*課題:*
下の本文から、「時代劇のドラマで、手柄を立て」から「り遂げたようですっきりした。」までの部分を一字一句変えずに抜き出して返すこと。

*本文:*

時代劇のドラマで、手柄を立てた侍が殿から褒められたとき、「かたじけない」と言っているのをみて、いつかぼくもそれを使ってみたいと一年くらいその機会をうかがっていたが、ついに先日、「かたじけない」と言える場面がやって来て、好機到来と心の中でこぶしを握りしめながら、その語を発した。提出を延ばしていた宿題をやり遂げたようですっきりした。

別に、ぼくは手柄を立てたのではないけど、手柄という語から「過去の栄光」という語を連想した。過去の栄光にこだわるな、ということは経営論関連の文脈でよく聞いてきた。さらに、アレン・ギンズバーグが「過去のアイコンにすがるな」と言ったり、佐野元春が唄った「昔のピンナップはみんな壁から剥がして捨ててしまった」というフレーズは、ぼくの中にイディオムとして保存されている。それらのメッセージの持つ重要性は、過去にこだわらないで進んでいく人を見るよりも、過去にこだわって身動きが取れなくなり、周りから疎んじられ、ぶざまな姿をさらけ出している人を見ることで、よりよく理解できる。

(元の記録)
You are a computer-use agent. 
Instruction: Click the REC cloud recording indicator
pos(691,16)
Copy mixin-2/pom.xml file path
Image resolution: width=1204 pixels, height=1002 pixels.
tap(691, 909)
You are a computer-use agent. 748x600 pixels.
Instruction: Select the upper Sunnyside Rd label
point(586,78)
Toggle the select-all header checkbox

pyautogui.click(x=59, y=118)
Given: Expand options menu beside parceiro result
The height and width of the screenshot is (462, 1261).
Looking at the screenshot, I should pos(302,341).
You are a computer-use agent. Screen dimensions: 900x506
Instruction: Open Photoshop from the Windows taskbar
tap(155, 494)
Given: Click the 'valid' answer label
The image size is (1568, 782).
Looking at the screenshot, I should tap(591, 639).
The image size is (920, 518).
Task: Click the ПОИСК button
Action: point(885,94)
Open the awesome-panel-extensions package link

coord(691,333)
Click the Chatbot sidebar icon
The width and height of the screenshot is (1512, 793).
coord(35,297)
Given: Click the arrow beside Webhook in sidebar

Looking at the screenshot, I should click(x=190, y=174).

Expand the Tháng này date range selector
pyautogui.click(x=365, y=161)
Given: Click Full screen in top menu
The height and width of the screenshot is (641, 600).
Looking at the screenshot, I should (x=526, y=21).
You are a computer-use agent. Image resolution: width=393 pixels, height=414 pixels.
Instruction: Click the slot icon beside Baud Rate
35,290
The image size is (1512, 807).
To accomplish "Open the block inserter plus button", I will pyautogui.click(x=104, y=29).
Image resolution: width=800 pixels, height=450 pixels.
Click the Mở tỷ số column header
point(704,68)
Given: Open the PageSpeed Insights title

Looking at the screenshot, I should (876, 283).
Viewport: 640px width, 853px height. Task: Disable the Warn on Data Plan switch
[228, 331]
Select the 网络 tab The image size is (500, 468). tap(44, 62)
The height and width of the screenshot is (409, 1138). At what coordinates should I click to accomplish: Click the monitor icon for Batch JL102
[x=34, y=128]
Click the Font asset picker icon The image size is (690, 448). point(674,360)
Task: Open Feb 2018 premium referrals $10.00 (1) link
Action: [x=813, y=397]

*解答:*
時代劇のドラマで、手柄を立てた侍が殿から褒められたとき、「かたじけない」と言っているのをみて、いつかぼくもそれを使ってみたいと一年くらいその機会をうかがっていたが、ついに先日、「かたじけない」と言える場面がやって来て、好機到来と心の中でこぶしを握りしめながら、その語を発した。提出を延ばしていた宿題をやり遂げたようですっきりした。